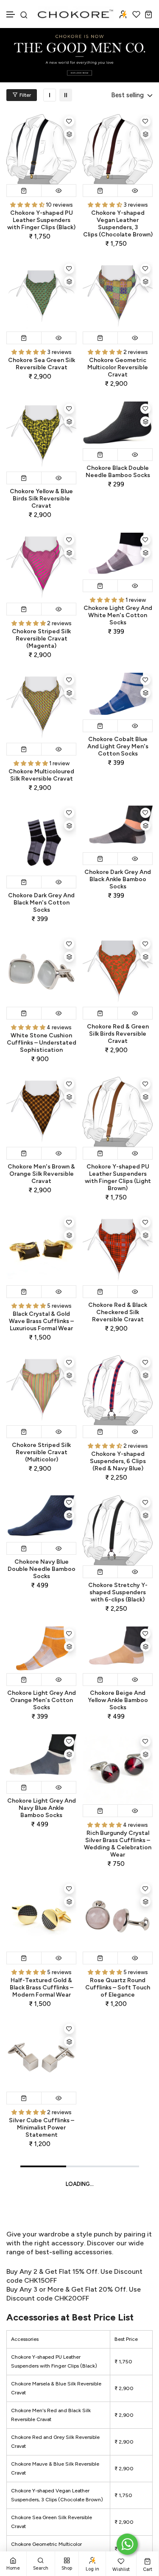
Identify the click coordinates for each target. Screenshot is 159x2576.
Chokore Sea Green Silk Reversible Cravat (41, 364)
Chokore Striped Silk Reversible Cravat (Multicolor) (41, 1452)
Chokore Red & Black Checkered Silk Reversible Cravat (117, 1312)
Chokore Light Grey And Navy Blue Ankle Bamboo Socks (41, 1808)
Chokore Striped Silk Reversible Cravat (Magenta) (41, 638)
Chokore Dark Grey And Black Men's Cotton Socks (41, 902)
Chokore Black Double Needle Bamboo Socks (118, 471)
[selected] (24, 191)
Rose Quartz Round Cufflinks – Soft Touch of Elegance (117, 1987)
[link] (49, 95)
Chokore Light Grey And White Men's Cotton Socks (118, 615)
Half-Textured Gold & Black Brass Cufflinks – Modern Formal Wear (41, 1987)
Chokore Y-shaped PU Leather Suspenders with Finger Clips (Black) (41, 220)
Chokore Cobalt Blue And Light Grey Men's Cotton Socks (117, 746)
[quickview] (59, 191)
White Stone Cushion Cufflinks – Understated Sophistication (41, 1042)
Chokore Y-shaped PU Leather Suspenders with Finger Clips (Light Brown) (118, 1177)
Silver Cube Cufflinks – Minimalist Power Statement (41, 2127)
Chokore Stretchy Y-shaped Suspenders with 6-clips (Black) (118, 1592)
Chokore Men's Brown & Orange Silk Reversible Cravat (41, 1174)
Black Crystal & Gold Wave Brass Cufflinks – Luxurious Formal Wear (41, 1321)
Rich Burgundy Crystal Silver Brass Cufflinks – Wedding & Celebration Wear (117, 1843)
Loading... (80, 2184)
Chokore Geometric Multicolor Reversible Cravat (117, 367)
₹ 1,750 (123, 2362)
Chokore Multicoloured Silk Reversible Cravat (41, 775)
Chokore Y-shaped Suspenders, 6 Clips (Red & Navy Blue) (118, 1461)
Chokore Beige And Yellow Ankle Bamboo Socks (118, 1700)
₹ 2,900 (124, 2388)
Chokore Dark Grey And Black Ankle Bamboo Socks (117, 879)
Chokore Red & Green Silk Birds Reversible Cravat (118, 1034)
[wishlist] (136, 14)
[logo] (76, 14)
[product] (41, 149)
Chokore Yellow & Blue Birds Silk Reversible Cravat (41, 498)
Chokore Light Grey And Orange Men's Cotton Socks (41, 1700)
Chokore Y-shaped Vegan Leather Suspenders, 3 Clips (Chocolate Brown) (118, 223)
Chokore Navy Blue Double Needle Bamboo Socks (41, 1569)
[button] (11, 14)
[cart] (149, 14)
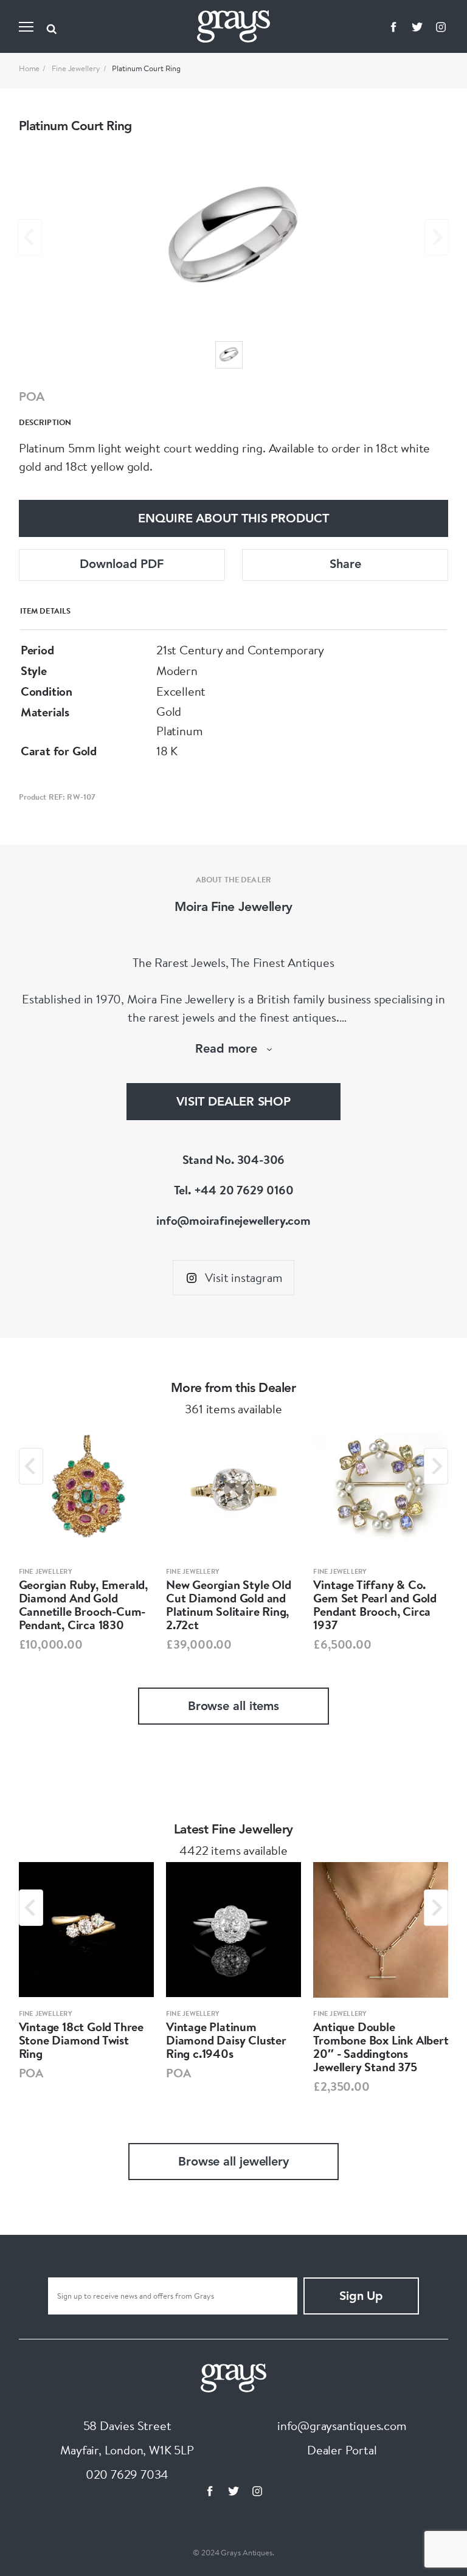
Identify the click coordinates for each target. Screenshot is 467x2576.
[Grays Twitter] (417, 26)
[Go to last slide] (31, 1466)
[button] (229, 355)
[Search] (52, 27)
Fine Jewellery (76, 68)
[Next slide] (436, 237)
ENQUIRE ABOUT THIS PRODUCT (233, 519)
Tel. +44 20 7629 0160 (234, 1190)
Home (29, 68)
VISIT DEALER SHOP (233, 1102)
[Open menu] (26, 27)
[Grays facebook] (393, 26)
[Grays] (233, 2376)
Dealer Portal (341, 2450)
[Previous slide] (30, 237)
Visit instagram (243, 1277)
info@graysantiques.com (342, 2425)
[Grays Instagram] (441, 26)
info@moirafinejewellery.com (233, 1220)
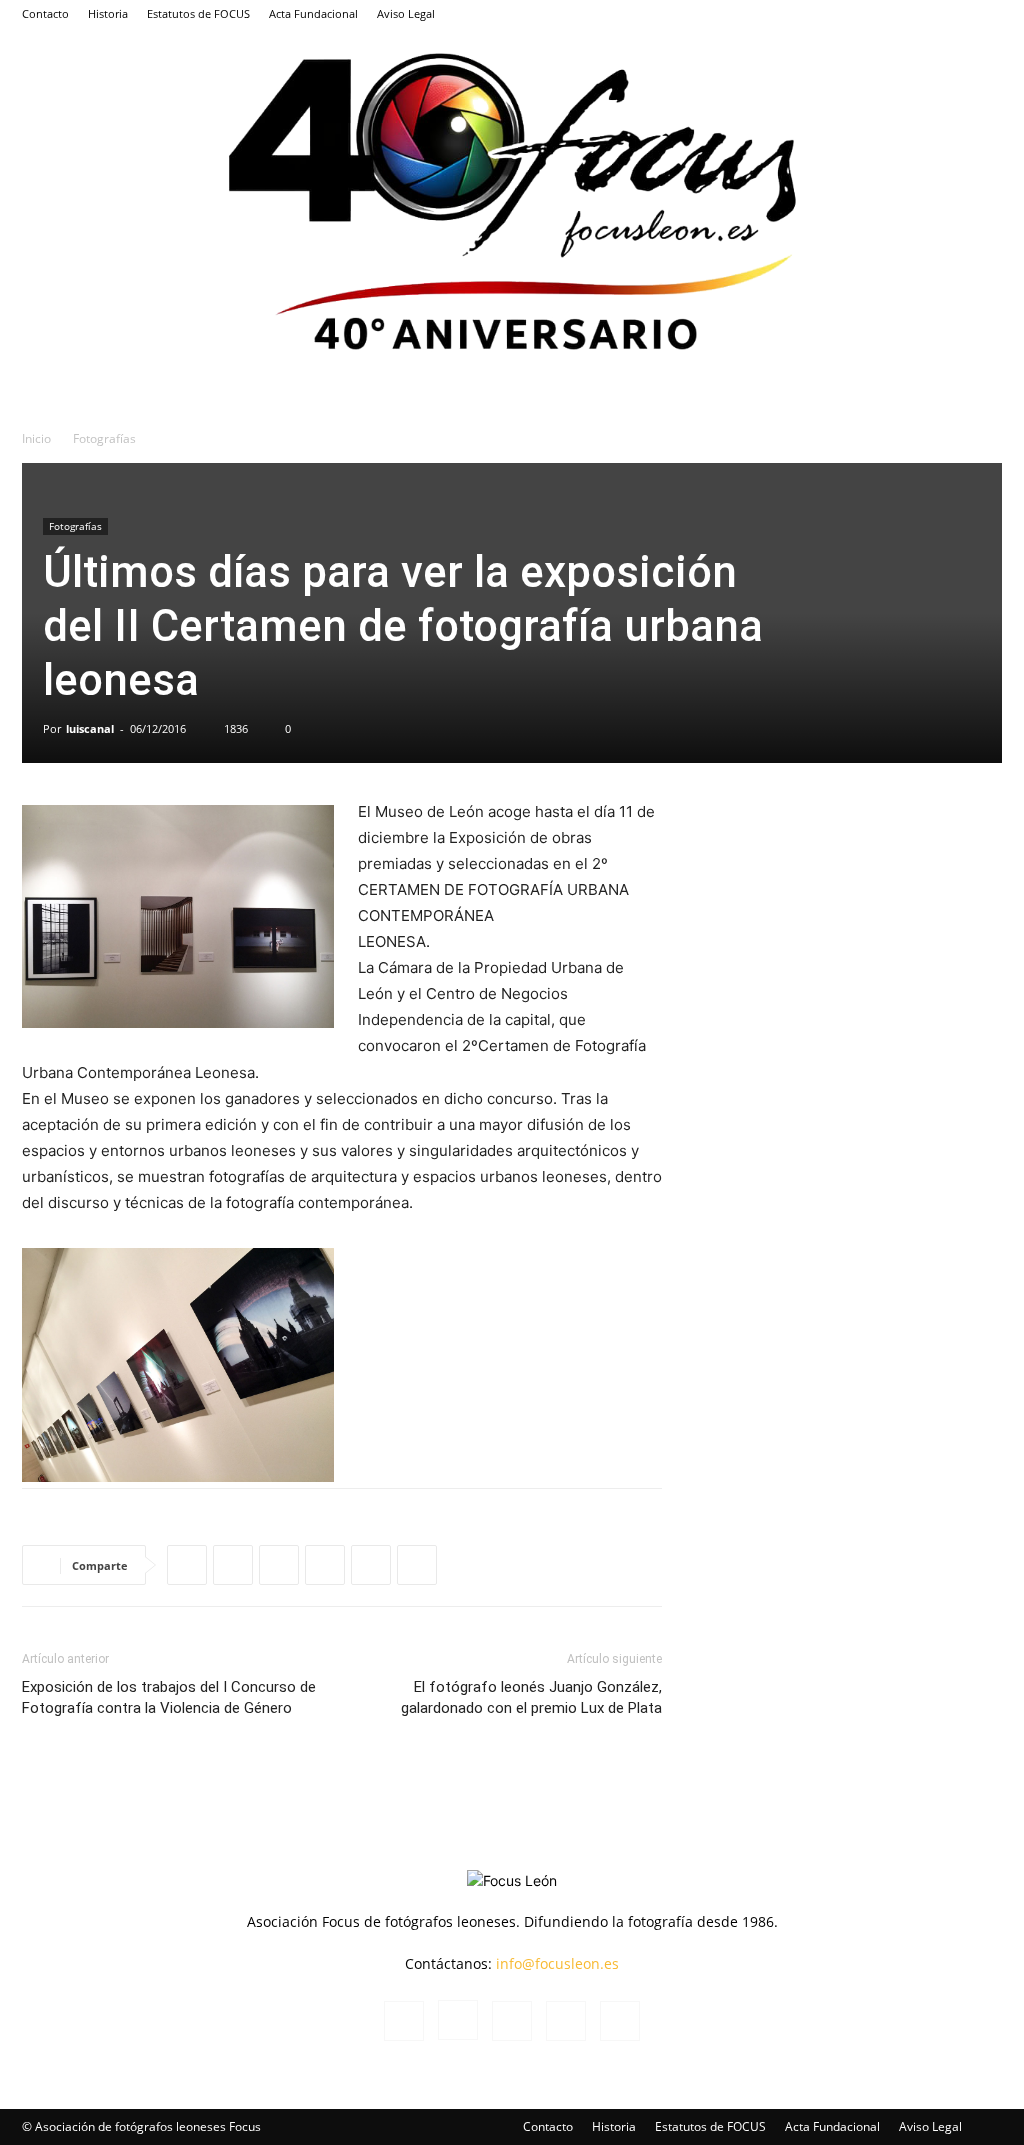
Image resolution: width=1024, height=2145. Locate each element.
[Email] (417, 1565)
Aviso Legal (406, 13)
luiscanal (90, 728)
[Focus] (512, 197)
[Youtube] (987, 14)
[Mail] (921, 14)
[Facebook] (855, 14)
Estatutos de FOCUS (198, 13)
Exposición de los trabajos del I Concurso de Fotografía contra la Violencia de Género (169, 1697)
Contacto (45, 13)
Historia (108, 13)
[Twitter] (954, 14)
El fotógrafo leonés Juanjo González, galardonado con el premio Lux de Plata (531, 1697)
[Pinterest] (371, 1565)
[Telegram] (325, 1565)
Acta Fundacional (313, 13)
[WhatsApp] (187, 1565)
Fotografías (75, 526)
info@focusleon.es (557, 1963)
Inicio (36, 438)
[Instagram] (888, 14)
══════════════════════════════
# Exercise goal
With every picture left out, print exactly the lines from the one containing "Chokore Yellow &" through the final line of the material above.

# Answer space
Chokore Yellow & Blue Birds Silk Reversible Cravat (41, 498)
Chokore Light Grey And Orange Men's Cotton Socks (41, 1700)
Chokore Y-shaped Vegan Leather Suspenders, 3 Clips (Chocolate Brown) (118, 223)
Chokore Navy Blue Double Needle Bamboo Socks (41, 1569)
[button] (11, 14)
[cart] (149, 14)
Identify the click coordinates for each target. Screenshot is 467x2576.
[Grays Twitter] (417, 26)
[Go to last slide] (31, 1466)
[button] (229, 355)
[Search] (52, 27)
Fine Jewellery (76, 68)
[Next slide] (436, 237)
ENQUIRE ABOUT THIS PRODUCT (233, 519)
Tel. +44 20 7629 0160 (234, 1190)
Home (29, 68)
VISIT DEALER SHOP (233, 1102)
[Open menu] (26, 27)
[Grays facebook] (393, 26)
[Grays] (233, 2376)
Dealer Portal (341, 2450)
[Previous slide] (30, 237)
Visit instagram (243, 1277)
info@graysantiques.com (342, 2425)
[Grays Instagram] (441, 26)
info@moirafinejewellery.com (233, 1220)
Image resolution: width=1024, height=2145. Locate each element.
[Email] (417, 1565)
Aviso Legal (406, 13)
luiscanal (90, 728)
[Focus] (512, 197)
[Youtube] (987, 14)
[Mail] (921, 14)
[Facebook] (855, 14)
Estatutos de FOCUS (198, 13)
Exposición de los trabajos del I Concurso de Fotografía contra la Violencia de Género (169, 1697)
Contacto (45, 13)
Historia (108, 13)
[Twitter] (954, 14)
El fotógrafo leonés Juanjo González, galardonado con el premio Lux de Plata (531, 1697)
[Pinterest] (371, 1565)
[Telegram] (325, 1565)
Acta Fundacional (313, 13)
[WhatsApp] (187, 1565)
Fotografías (75, 526)
info@focusleon.es (557, 1963)
Inicio (36, 438)
[Instagram] (888, 14)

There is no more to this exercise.